Have the Oil Ministry pay the oil companies’ development costs. That way, the per-barrel fee turns into a true service fee, and the IOCs really are reduced the status of service companies. Which is exactly what the Iraqi government did in November, in the wake of failed auctions. (Perhaps they had a ringer from my old high school sitting in the HBS class? Omar? No, he was in the nuclear power class. Carlo!!)
Under the new terms, ExxonMobil and Shell retroactively agreed to the Iraqi government’s insistence on a fee of only $1.90. After all, if the government is going to subsidize most of their capex, then they can make money even at such a low fee. They signed a contract in November. In February, the Oil Ministry arranged auctions for a second group of fields.
Unsurprisingly, the next round was far more successful than the first:
|Field||Consortium||Percent||Fee per barrel||Target, mbbd||Bond||Annual revenue, $m|
|West Qurna 1||ExxonMobil||80%||$1.90||2.33||$400||$1,197|
|West Qurna 2||Lukoil||85%||$1.15||1.80||$150||$706|
The Rumaila field at the bottom is actually the successful contract from Round 1. I put it in for completeness. The “bond” is actually the “recoverable signature bonus,” in millions of dollars.
A few things stand out about the second round. First, no American companies made it. ExxonMobil got its foot in back in November, but that was technically during the first round. In fact, only one American company even bothered to bid, despite the phenominally good new terms. The other bidders were: B.P. (U.K.), CNOOC (China), CNPC (China), Edison (Italy ... although really France), Eni (Italy), Gazprom (Russia), Japex (Japan), KazMunaiGas (Kazakhstan), Kogas (Korea), Lukoil (Russia), Occidental (U.S.), Pertamina (Indonesia), Petronas (Malaysia), PetroVietnam (fairly obvious), Oil India (again, fairly obvious), ONGC (India), Shell (U.K.), Sonangol (Angola), Statoil (Norway), Total (France), and TPAO (Turkey).

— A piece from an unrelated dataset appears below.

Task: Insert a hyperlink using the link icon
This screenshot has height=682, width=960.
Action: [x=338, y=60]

Second, most of the bidders were state-owned, among them CNOOC, CNPC, Edison (indirectly, by France rather than Italy, via EDF), Eni (the Italian government owns a controlling stake), Gazprom, Japex (the Japanese government owns a third), KazMunaiGas, Kogas (owned by the Korean government), Pertamina, Petronas, PetroVietnam, Oil India, ONGC, Sonangol, Statoil, and TPAO.
Third ... Sonangol? In both fields, the company bid more than the Iraqi government would allow, and decided to agree to a lower price. But still. It is a good company, but this is going to be a reach. Qaiyarah (in Nineveh province, up near Kirkuk) has been in operation since 1936, but produces very heavy oil and poses a lot of technical difficulties. Najmah is a little easier, but not by a lot. And both are in a very politically fraught area.

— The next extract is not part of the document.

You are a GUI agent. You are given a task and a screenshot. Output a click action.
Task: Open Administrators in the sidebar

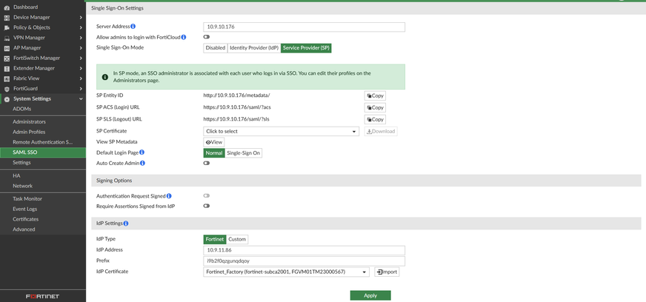coord(29,121)
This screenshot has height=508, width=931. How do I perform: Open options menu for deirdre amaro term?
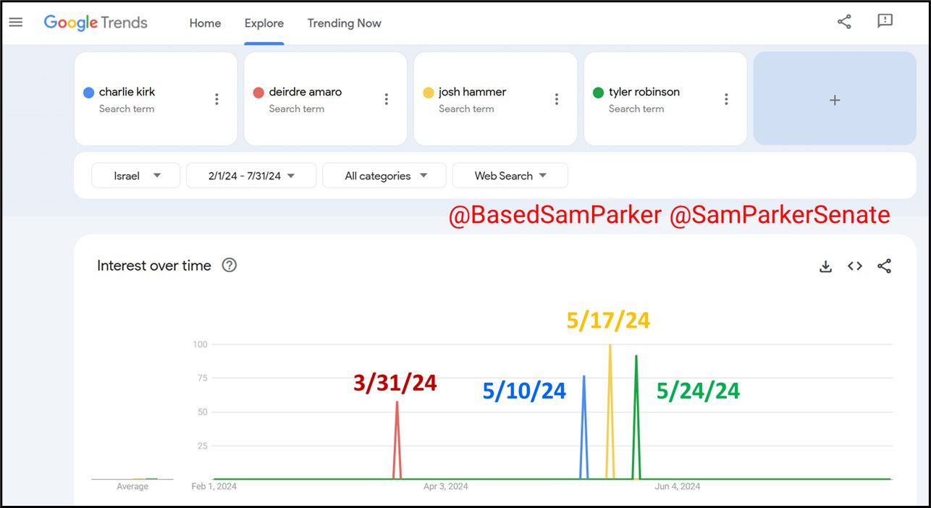pos(387,99)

(The fourth thing that seems to stand out is not really surprising, which is the presence of ostensible gas companies. Gazprom has an oil subsidiary, Gazprom Neft, which will be the operator on the Badra field; Kogas is just a financial partner. The field, by the way, spans the Iranian border.)
If successful, Iraq’s output will rise from 2.4 million bpd (figures vary) to 10.5 million bpd by 2015. That’s a lotta oil, considering as world production was only 84.4 mbpd in the third quarter of 2009, up from ... well, down from 84.5 mbpd in 2005.